见宋窈在笑,宋滢有些微恼,“呵,我看有人就是见不得薛大当家你好,你可别被人给骗了!”
宋窈收敛笑意,缓缓抬起头来看向宋家兄妹,清丽的杏眸里蕴含冷厉,“按你所说,什么才叫好?是不是非得嫁个男人生儿育女才叫好?”
“不可否认,这世间女子艰难,薛姐姐以女子之身从商,更是要比男子艰难数倍。宋三公子也是商人,想必更能知道其中艰辛。”
“但薛姐姐既能走到今日这一步,就证明她的能力并不比男儿差,她能做的事情太多了,不止困囿于后宅生孩子一条,哪怕她不需要依附男人,也完全可以凭借自身立于这世间!”
这些话一出,叫所有人都愣了愣。
薛瓷看着宋窈,眸光闪动,似有什么东西在破土而出。
宋滢也怔了怔,随即皱起眉头,“你在胡说些什么?哪有女子不嫁人的?”
话语脱口的瞬间,把她自己都吓了一跳。
她是穿书而来的新世纪女性,不过短短十几载的岁月,竟让她已经潜移默化地认同了这个时代的规则。
反倒是宋窈说得那些话,却好像跟她调换了身份一样!
她一直觉得自己从前接受的那些教育跟认知是她最大的资本,如今却反倒还赶不上一个封建时代的女子,宋滢心里莫名地产生一丝心慌跟恼怒。

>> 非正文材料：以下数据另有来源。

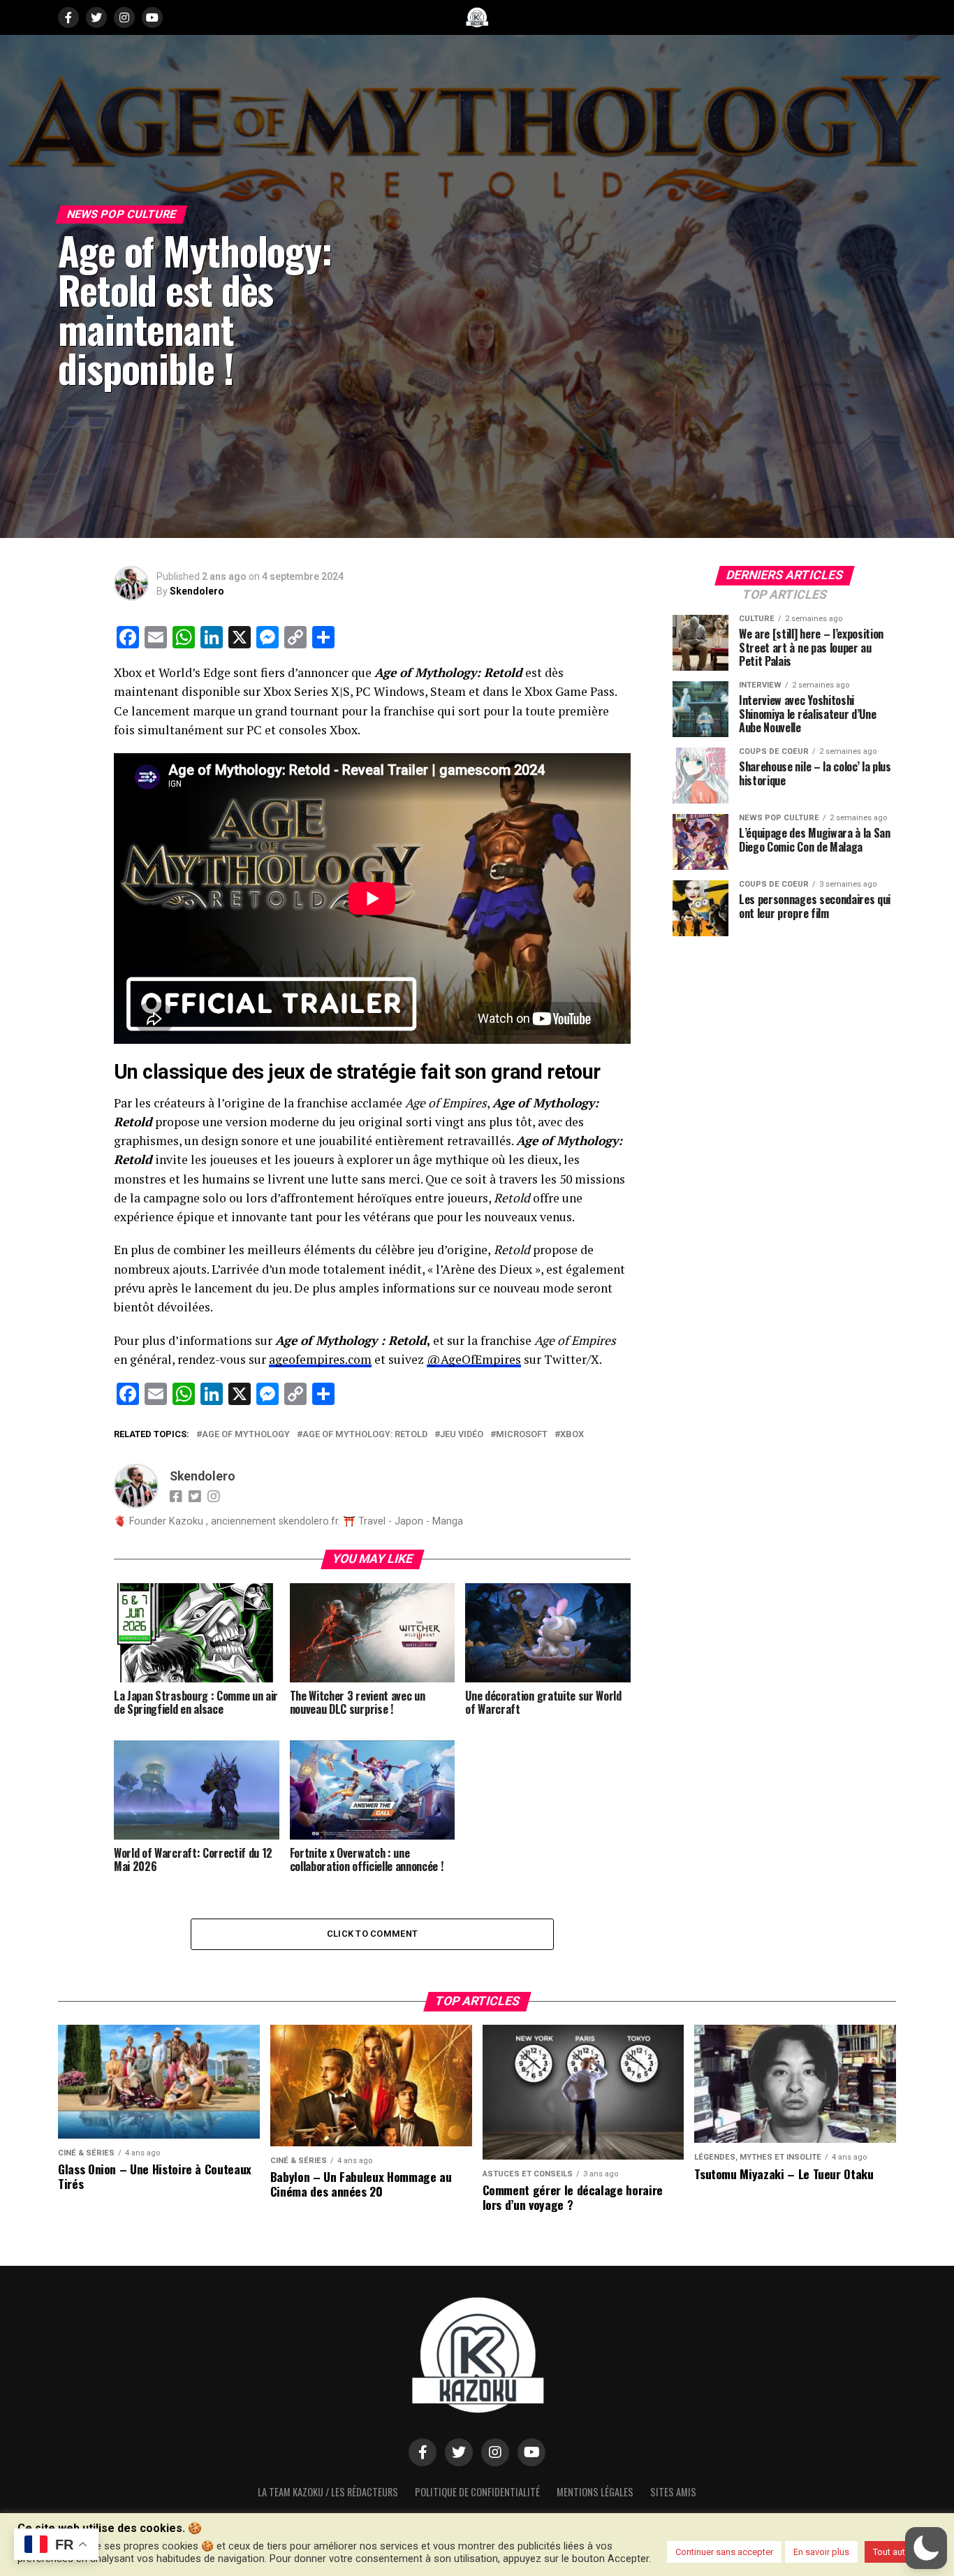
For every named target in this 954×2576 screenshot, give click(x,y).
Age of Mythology (246, 1434)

她咬了咬牙,“薛大当家,你可想好了,如果得不到皇商名额,你就没办法救你弟弟了!”
宋窈跟薛瓷如今的确情同姐妹,但毕竟不是亲的,在薛瓷的心里,她弟弟薛湛才是排第一位的。
否则她也不会放着江南的安逸日子不过,跑来京城这种遍地权贵的地方伏低做小。
宋方羽也道:“薛姑娘,我知道这样说有趁火打劫之嫌,但你嫁给我,不仅能够让薛家的生意起死回生,还能得到皇商名额,我们宋家给的已经足够诚意。”
他相信金石为开,哪怕薛瓷现在不喜欢自己,等嫁给自己以后,自己会用行动来打动她。
“不用了,皇商名额我会替薛姐姐拿到!”宋窈看着宋方羽,冷笑一声,“至于你们,都已经咄咄逼人地欺上门来了,还说你们不是趁火打劫呢。说出去也不怕别人喷你们一脸唾沫星子,骂你们一句卑鄙无耻。你们心里打着花花主意,却一口一个为薛姐姐好,我听着这些虚伪的话,都恶心得想吐!”
宋方羽有些急了,“你闭嘴!用不用,让薛姑娘自己回答!”
“宋三公子不必迁怒窈窈,窈窈说的话,就是我想说的话。”薛瓷同宋窈并肩而立,神色不卑不亢,“这京城并非宋相府一家独大,皇商名额的事,我自会想办法。至于薛家的那些生意,亏了也就亏了吧,我薛家底子厚,亏得起。”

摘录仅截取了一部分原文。